С мадам Боллак мы выпивали виски. Она любила со мной поболтать под вечер, расспросить о Петербурге, о кино, оно бывает такое интересное. О переводах с древнегреческого и о Целане она лишний раз предпочитала не заговаривать. Она была пожилая дама с манерами, с размеренной, простой, красивой речью. Этот светский и легкий язык давался мне не без усилий. Обычные разговорные обороты в нем звучали неуместно. Боллак говорила ясно, отчетливее, чем сейчас принято, архаичных слов или выражений не использовала, но меня не покидало ощущение, что это какой-то прежний язык. Не старомодный, а прежний. Так в записях звучит речь Мандельштама и Набокова. Особенно отчетливо эта прежняя речь слышна, когда Набоков говорит по-английски. У Набокова английский был родным, он учил его в детстве с гувернанткой-англичанкой. И он умел говорить, произнося слова с расстановкой, интонируя, разворачивая речь красиво и по порядку на том английском, который сегодня слышишь редко. Над Якобсоном, у которого был отчетливый русский акцент, подтрунивали, что он говорит на всех иностранных языках по-русски – и на нескольких говорит блестяще. Я не был уверен, что точно чувствую стиль речи мадам Боллак. Все-таки в иностранном языке не все ощущаешь наверняка. Мадам Боллак говорила со вкусом и выпивала от души. Первые глотки она смаковала, оттягивала момент, когда пора было выпить еще по одной. Рядом с ней я чувствовал себя спокойно, как с человеком, за плечами у которого недюжинный опыт. К середине бутылки она раззадоривалась, забывая о своем возрасте. Я иногда из осторожности сам притормаживал, чтобы осадить ее азарт, видя, что она готова выпивать еще и еще.
Бывало, что к нам присоединялся ее муж. Подсаживался на соседнее кресло и начинал ворчать на Делёза с Гваттари, которых он давно знал как больших путаников. Старик был ехиден, не слишком приветлив, но добродушен по складу своему и остроумен в разговоре, из-за чего с ним всегда было интересно. Жену он при мне попиливал за пристрастие к зеленому змию. Тут могло перепасть и мне как соучастнику или даже подстрекателю. Всем видом он показывал, что пример надо брать с него – труженика, трудяги, трудолюбивой пчелы. Выпивал он мало, все спешил к рукописям. Когда я не вовремя вставлял фразу в его монолог, разговор мог перескочить на тему вечного русского разгильдяйства. Старик любил поругать Россию за бездумность и безалаберность. Я с удовольствием поддакивал. Нам ведь только дай себя извести – мы сами в таком сознаемся, что собеседник прикусит язык. Тут уж мне приходилось себя сдерживать, чтобы не доходить до самых глубин любви к родине.
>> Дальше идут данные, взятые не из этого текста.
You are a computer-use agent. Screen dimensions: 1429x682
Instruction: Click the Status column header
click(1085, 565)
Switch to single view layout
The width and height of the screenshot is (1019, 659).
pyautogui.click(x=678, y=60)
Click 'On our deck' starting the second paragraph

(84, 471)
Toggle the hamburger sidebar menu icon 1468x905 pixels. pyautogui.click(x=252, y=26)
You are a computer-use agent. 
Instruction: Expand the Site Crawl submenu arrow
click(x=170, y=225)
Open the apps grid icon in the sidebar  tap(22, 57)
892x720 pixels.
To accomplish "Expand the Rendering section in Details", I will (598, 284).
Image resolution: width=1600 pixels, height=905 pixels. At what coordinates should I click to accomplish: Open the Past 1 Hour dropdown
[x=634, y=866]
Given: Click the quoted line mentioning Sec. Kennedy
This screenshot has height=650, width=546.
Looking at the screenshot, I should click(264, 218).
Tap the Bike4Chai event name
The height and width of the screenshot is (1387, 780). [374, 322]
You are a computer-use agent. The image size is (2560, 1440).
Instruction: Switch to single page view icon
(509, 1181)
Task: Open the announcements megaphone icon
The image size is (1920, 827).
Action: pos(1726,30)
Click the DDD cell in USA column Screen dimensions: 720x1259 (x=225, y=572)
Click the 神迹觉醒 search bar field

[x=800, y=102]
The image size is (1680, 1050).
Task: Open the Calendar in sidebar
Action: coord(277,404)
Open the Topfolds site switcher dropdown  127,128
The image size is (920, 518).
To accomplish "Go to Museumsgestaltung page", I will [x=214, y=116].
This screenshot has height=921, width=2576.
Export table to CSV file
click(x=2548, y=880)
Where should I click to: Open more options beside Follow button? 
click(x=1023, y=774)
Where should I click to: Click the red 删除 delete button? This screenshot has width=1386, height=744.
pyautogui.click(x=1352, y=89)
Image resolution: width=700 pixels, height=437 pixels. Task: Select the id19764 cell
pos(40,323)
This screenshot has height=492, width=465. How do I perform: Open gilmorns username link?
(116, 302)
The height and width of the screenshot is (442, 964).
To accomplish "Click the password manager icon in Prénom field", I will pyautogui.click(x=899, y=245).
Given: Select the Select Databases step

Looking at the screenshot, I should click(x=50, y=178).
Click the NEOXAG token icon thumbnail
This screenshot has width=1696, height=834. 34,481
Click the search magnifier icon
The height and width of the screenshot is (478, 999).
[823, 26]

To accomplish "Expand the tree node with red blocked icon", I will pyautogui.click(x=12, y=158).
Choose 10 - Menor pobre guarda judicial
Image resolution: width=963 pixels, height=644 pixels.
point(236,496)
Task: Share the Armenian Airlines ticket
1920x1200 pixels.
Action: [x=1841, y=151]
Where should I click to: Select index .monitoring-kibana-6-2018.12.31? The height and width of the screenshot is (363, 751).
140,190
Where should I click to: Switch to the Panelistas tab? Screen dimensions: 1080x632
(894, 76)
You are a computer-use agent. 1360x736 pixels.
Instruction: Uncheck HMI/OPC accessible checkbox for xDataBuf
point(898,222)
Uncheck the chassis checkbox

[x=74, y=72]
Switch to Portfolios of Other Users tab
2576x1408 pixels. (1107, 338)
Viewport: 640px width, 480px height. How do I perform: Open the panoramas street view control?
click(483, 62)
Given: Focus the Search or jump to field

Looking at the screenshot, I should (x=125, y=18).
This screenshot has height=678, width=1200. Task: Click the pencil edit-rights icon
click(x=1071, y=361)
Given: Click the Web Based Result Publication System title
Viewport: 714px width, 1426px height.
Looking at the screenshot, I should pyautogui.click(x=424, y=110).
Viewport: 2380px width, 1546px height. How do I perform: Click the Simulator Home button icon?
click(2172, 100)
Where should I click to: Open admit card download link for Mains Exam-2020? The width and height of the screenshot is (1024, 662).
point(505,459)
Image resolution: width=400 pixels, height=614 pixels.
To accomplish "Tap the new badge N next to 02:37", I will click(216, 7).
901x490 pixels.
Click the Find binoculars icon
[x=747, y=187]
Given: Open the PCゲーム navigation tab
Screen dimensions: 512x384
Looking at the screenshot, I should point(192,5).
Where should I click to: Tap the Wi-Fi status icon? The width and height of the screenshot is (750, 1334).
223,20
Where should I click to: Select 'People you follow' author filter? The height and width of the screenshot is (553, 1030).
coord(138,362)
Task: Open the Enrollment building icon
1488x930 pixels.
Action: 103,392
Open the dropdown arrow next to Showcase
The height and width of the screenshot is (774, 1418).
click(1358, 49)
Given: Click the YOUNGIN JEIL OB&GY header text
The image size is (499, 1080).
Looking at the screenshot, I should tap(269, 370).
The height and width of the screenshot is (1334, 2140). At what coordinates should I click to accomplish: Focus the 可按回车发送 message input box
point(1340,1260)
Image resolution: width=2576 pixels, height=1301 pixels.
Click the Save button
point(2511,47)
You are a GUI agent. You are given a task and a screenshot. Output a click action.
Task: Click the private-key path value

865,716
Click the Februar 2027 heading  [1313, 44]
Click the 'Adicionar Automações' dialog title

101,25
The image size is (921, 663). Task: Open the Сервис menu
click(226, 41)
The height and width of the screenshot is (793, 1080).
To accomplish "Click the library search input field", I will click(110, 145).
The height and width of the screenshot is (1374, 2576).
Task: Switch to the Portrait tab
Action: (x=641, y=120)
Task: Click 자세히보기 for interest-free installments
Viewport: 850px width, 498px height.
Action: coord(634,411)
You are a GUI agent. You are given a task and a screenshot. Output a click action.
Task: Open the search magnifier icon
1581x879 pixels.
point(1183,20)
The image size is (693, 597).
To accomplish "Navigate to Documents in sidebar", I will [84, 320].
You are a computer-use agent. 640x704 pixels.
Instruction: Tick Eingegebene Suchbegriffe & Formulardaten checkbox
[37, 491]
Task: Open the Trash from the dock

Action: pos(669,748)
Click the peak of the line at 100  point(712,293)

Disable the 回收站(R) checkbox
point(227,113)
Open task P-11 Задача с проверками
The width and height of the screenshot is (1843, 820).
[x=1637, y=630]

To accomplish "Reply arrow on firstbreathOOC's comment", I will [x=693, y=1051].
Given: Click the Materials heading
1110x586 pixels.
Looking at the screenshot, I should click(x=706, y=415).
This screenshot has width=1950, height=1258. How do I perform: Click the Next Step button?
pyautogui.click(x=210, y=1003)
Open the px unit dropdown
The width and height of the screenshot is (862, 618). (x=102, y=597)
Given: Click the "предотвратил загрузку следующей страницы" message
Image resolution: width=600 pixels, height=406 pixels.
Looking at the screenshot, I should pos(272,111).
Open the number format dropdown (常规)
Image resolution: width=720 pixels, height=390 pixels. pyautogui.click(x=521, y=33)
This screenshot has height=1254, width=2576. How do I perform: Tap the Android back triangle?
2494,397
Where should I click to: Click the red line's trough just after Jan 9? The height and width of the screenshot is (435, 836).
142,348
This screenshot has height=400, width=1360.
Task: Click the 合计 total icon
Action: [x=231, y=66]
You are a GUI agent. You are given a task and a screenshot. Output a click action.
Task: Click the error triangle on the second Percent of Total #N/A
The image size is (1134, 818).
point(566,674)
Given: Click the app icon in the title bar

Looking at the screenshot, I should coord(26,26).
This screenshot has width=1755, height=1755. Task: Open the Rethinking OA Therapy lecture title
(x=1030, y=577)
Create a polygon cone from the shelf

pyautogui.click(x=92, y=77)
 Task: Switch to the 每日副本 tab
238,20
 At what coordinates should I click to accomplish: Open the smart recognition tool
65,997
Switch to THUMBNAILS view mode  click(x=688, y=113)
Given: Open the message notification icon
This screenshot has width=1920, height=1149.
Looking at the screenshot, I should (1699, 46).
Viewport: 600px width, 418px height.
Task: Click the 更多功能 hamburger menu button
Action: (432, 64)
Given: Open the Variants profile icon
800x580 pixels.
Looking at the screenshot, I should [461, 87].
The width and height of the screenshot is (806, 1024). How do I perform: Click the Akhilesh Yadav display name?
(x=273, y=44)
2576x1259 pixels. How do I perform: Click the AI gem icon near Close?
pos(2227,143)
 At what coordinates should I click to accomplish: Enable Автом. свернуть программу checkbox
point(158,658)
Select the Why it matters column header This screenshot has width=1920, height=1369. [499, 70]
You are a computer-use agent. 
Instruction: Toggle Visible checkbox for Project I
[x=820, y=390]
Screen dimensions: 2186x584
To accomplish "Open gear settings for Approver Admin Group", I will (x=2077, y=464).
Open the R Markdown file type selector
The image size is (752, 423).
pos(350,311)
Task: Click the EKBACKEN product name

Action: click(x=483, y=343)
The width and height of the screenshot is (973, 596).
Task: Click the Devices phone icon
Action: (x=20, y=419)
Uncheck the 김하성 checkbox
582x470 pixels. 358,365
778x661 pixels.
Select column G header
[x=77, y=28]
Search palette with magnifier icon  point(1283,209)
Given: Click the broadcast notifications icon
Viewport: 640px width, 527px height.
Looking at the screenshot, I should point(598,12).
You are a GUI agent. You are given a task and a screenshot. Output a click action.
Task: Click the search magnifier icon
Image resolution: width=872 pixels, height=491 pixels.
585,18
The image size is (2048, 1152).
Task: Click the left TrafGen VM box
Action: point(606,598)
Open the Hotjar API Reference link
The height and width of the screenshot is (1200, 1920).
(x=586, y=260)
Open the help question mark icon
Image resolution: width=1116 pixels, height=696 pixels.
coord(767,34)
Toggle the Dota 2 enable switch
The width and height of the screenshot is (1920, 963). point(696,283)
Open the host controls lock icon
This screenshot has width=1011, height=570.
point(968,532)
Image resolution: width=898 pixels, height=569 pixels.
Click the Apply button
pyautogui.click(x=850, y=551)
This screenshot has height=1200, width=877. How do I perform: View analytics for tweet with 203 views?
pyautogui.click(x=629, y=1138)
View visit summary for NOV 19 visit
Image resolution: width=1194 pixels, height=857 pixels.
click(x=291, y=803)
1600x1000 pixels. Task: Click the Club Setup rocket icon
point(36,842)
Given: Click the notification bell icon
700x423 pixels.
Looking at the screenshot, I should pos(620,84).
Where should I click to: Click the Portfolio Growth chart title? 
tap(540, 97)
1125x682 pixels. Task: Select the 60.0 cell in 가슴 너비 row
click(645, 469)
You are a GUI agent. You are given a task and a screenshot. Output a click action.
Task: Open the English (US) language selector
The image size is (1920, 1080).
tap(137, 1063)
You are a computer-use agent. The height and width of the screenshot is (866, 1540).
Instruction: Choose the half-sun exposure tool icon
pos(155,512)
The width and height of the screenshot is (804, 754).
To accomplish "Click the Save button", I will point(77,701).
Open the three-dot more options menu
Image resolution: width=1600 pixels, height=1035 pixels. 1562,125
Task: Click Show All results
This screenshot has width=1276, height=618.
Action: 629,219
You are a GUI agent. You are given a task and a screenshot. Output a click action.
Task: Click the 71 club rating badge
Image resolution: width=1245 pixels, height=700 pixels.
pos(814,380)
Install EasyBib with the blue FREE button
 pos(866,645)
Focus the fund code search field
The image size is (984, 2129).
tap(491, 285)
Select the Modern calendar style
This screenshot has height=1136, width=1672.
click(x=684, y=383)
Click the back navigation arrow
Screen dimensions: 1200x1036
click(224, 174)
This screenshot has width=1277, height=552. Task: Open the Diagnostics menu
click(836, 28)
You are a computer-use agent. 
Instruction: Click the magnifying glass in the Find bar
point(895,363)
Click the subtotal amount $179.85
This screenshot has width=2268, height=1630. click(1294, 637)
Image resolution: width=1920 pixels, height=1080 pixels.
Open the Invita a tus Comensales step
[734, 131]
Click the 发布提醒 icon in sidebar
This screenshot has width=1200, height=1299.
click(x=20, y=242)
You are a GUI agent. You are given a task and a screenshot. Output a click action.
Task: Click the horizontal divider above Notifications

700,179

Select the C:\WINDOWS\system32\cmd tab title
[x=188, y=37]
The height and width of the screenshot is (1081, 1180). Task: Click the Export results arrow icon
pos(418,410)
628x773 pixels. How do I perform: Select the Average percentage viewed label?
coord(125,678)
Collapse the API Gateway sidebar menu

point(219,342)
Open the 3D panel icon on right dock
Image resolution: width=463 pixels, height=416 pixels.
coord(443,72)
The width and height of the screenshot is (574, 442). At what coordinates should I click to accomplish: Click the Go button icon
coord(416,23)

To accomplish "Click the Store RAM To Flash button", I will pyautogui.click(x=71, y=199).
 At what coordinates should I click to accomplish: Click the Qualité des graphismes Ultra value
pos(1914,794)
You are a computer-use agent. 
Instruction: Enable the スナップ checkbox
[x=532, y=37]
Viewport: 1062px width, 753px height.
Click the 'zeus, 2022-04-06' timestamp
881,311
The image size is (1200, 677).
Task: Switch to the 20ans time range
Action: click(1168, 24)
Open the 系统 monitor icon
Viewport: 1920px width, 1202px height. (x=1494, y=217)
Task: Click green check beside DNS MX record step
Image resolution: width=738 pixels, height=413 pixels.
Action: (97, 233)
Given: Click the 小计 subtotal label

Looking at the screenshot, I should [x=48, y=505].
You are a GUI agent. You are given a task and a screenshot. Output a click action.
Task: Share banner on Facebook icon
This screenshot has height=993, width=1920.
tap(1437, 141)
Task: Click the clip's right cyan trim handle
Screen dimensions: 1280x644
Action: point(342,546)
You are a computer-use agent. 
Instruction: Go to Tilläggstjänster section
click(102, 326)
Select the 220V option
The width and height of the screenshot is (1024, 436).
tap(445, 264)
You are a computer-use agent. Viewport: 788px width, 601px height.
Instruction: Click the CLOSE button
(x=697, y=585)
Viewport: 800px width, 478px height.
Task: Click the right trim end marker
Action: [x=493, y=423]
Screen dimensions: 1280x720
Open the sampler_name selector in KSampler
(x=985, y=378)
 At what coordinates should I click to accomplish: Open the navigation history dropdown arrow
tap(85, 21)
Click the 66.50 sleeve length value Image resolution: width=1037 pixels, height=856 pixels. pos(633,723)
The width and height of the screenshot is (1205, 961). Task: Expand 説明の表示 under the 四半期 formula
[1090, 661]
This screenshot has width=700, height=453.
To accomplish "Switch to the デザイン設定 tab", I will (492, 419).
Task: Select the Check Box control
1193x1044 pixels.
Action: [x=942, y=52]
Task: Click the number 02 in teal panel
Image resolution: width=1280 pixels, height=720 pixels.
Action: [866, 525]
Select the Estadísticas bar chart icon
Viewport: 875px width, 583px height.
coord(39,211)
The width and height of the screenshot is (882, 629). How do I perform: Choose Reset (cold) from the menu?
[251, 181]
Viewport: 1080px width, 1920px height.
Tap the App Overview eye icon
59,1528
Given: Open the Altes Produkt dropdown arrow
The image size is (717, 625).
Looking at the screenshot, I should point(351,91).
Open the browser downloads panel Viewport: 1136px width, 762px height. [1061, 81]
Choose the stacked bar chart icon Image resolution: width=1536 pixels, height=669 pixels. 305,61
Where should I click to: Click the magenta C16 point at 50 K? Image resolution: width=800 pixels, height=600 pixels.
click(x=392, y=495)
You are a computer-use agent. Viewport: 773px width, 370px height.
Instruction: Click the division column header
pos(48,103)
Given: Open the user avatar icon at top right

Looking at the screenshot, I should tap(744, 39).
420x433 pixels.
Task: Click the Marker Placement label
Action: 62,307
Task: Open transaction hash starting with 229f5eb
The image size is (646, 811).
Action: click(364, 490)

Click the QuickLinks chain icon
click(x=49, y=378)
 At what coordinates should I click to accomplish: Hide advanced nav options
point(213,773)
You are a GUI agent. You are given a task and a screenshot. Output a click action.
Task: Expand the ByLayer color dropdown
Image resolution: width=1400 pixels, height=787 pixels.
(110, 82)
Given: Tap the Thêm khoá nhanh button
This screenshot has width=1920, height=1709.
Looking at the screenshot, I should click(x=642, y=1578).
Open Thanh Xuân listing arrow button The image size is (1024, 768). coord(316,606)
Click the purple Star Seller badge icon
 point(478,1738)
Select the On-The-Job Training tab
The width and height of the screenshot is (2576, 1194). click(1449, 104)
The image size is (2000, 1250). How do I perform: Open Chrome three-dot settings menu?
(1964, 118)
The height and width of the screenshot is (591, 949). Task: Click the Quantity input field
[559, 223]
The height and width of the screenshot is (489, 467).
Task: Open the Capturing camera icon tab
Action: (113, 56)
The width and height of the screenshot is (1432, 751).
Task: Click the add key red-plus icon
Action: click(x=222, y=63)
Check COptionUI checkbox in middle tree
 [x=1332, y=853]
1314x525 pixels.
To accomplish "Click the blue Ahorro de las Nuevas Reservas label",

Старик говорил без манеры, как будто еще немного – и собьется на речитатив. А иногда чеканил фразу. Он был эльзасский еврей. Наверно, и французский, и немецкий были для него родными языками. По крайней мере, я не слышал акцента во французском. Мадам Боллак была из центра Франции, но тоже смесь кровей. Боллаки постоянно бывали в Германии и по университетским делам, и по семейным. Париж принадлежал им – европейцам, непринужденно переходившим с французского на английский, когда я был с подругой, не говорившей по-французски. Париж принадлежал друзьям великого румынского поэта, писавшего стихи по-немецки и нашедшего убежище во Франции.
Мой давний приятель Флориан переехал в Париж из Бонна. Он вырос в семье художника и никем другим, кроме как художником, стать не хотел. В Бонне было скучно: столичный чиновничий город, салонное искусство, повсюду статуэтки с Бетховеном и открытки с его светлым образом. Зато в Париже можно жить своей жизнью художника и мечтателя. Иногда мне кажется, что Флориан приехал сюда прежде всего ради того, чтобы дочитать великий роман Пруста. Бонну противопоказаны столь экстремистские выходки. В Бонне такие длинные книги в жизни не прочтешь, тем более «В поисках утраченного времени». Слишком деловой, слишком обычный, мельтешащий город. Из моих знакомых Флориан – единственный, кто прочел «В поисках утраченного времени» дважды, а некоторые тома – даже три раза. Флориан был загипнотизирован Прустом, он наслаждался его ясным, изящным слогом, который иногда называют немецким, он отдавал себя во власть воспоминаний главного героя, как будто воспоминания воображаемого персонажа явственнее рассказа обычного клерка о прожитой жизни. Затворническое существование автора, с каждым томом все более отдаляющегося от столичного бомонда в поисках своей судьбы, в поисках тех чувств и смыслов, из которых складывается человеческая суть, возможно именно в Париже. А для кого-то только в нем и возможно.